Data records:
*** Begin section ***

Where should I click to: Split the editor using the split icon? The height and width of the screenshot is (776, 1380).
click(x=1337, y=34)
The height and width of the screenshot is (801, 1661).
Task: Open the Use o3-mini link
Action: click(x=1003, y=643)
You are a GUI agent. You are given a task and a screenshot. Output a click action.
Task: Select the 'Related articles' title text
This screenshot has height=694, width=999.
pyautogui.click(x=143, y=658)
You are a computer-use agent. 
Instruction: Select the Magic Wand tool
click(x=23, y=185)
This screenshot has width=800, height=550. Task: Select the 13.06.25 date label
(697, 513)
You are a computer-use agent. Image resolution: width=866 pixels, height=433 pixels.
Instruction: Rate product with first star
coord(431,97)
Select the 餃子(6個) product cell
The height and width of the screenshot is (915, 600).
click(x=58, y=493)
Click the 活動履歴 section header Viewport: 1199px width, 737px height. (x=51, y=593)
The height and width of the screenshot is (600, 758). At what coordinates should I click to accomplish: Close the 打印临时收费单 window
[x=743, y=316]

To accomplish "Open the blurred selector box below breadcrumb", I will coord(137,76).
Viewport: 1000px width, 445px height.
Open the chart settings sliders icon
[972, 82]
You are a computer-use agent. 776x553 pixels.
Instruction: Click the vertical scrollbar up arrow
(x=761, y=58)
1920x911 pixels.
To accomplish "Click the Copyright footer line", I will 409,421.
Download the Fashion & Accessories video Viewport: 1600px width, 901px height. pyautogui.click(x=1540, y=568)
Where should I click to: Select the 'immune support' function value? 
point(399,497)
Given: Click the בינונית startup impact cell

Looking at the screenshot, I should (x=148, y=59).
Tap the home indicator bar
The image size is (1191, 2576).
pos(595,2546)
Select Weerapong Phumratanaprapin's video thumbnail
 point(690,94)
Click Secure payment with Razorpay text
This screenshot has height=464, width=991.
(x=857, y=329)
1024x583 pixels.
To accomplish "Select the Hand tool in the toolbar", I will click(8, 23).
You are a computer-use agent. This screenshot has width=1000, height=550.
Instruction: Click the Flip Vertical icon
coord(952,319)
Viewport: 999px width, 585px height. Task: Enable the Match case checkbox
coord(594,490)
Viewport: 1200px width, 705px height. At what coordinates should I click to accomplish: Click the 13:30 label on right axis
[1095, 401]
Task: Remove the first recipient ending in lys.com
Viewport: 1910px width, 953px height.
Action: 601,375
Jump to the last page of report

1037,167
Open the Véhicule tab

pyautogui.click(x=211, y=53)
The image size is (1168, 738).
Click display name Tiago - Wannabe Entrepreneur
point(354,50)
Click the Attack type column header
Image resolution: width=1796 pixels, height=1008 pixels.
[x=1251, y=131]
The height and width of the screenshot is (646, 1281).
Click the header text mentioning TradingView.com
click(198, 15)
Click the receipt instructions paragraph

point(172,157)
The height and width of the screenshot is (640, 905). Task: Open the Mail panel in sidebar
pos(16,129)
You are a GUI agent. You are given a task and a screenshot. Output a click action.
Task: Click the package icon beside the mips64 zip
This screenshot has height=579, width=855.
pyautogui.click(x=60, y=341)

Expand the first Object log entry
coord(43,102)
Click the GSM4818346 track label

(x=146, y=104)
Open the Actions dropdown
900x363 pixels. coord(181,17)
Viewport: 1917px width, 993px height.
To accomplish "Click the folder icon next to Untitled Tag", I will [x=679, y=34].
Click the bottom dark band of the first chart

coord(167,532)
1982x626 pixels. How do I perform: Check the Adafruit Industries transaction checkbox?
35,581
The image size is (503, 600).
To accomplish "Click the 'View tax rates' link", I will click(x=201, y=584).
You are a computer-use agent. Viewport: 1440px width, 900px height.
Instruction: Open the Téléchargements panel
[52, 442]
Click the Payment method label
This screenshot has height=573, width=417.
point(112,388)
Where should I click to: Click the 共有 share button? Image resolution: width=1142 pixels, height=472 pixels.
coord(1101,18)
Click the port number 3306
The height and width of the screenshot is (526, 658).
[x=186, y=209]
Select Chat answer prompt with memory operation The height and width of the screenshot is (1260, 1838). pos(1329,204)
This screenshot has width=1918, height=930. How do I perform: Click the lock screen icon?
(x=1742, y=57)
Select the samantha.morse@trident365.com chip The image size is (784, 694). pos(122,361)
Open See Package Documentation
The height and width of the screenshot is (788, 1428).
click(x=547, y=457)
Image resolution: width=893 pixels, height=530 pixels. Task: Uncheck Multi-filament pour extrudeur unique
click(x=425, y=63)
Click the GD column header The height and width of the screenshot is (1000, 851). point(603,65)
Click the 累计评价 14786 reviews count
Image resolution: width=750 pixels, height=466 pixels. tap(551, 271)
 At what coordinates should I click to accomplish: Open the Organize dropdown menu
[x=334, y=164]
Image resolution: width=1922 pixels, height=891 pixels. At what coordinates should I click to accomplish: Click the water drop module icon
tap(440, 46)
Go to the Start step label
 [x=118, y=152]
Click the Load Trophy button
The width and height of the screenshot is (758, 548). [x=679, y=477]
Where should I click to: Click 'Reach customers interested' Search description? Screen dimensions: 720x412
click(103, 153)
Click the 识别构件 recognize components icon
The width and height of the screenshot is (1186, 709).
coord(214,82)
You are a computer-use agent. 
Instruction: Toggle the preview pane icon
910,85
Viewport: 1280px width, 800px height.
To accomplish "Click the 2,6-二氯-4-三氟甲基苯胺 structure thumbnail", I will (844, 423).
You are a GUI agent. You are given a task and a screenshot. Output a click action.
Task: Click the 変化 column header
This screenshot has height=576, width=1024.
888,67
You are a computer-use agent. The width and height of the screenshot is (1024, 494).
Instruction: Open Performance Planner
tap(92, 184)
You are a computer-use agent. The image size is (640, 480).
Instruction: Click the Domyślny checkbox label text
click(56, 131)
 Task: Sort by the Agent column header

*** End section ***

Exercise goal: Return all lines of the material above in which the word "column" occurs.

Final answer:
Click the Attack type column header
Click the GD column header The height and width of the screenshot is (1000, 851). point(603,65)
Task: Click the 変化 column header
 Task: Sort by the Agent column header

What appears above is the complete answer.